Department of Urology, University of Florida College of Medicine, Gainesville, FL, USA.
World J Urol. 2024 Oct 29;42(1):600. doi: 10.1007/s00345-024-05326-1.
To evaluate and compare the performance of ChatGPT™ (Open AI) and Bing AI™ (Microsoft) for responding to kidney stone treatment-related questions in accordance with the American Urological Association (AUA) guidelines and assess factors such as appropriateness, emphasis on consulting healthcare providers, references, and adherence to guidelines by each chatbot.

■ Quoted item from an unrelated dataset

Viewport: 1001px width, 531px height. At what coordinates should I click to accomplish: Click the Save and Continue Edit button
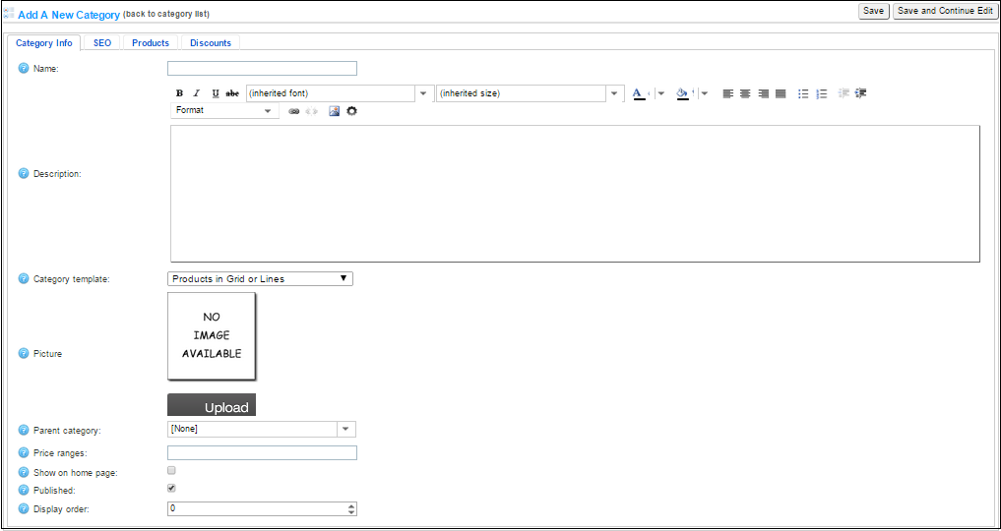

We developed 20 kidney stone evaluation and treatment-related questions based on the AUA Surgical Management of Stones guideline. Questions were asked to ChatGPT and Bing AI chatbots. We compared their responses utilizing the brief DISCERN tool as well as response appropriateness.
ChatGPT significantly outperformed Bing AI for questions 1-3, which evaluate clarity, achievement, and relevance of responses (12.77 ± 1.71 vs. 10.17 ± 3.27; p < 0.01). In contrast, Bing AI always incorporated references, whereas ChatGPT never did. Consequently, the results for questions 4-6, which evaluated the quality of sources, were consistently favored Bing AI over ChatGPT (10.8 vs. 4.28; p < 0.01). Notably, neither chatbot offered guidance against guidelines for pre-operative testing. However, recommendations against guidelines were notable for specific scenarios: 30.5% for the treatment of adults with ureteral stones, 52.5% for adults with renal stones, and 20.5% for all patient treatment.
ChatGPT significantly outperformed Bing AI in terms of providing responses with clear aim, achieving such aim, and relevant and appropriate responses based on AUA surgical stone management guidelines. However, Bing AI provides references, allowing information quality assessment. Additional studies are needed to further evaluate these chatbots and their potential use by clinicians and patients for urologic healthcare-related questions.
根据美国泌尿外科学会 (AUA) 指南,评估和比较 ChatGPT™(Open AI)和 Bing AI™(微软)在回答肾结石治疗相关问题方面的表现,并评估每个聊天机器人的适当性、强调咨询医疗保健提供者、参考资料和遵守指南的情况。
我们根据 AUA 结石手术管理指南制定了 20 个肾结石评估和治疗相关问题。向 ChatGPT 和 Bing AI 聊天机器人提出问题。我们使用简要 DISCERN 工具以及响应适当性来比较它们的响应。
ChatGPT 在评估回答清晰度、实现和相关性的问题 1-3 方面明显优于 Bing AI(12.77±1.71 对 10.17±3.27;p<0.01)。相比之下,Bing AI 始终包含参考资料,而 ChatGPT 从不包含。因此,在评估资源质量的问题 4-6 中,结果始终有利于 Bing AI 而不利于 ChatGPT(10.8 对 4.28;p<0.01)。值得注意的是,两个聊天机器人都没有提供关于术前测试指南的指导。然而,对于特定情况,建议不遵守指南是值得注意的:成人输尿管结石治疗的 30.5%,成人肾结石治疗的 52.5%,以及所有患者治疗的 20.5%。
根据 AUA 手术结石管理指南,ChatGPT 在提供具有明确目标、实现目标以及相关和适当的回答方面明显优于 Bing AI。然而,Bing AI 提供了参考资料,允许对信息质量进行评估。需要进一步研究来进一步评估这些聊天机器人及其在泌尿科医疗保健相关问题方面对临床医生和患者的潜在用途。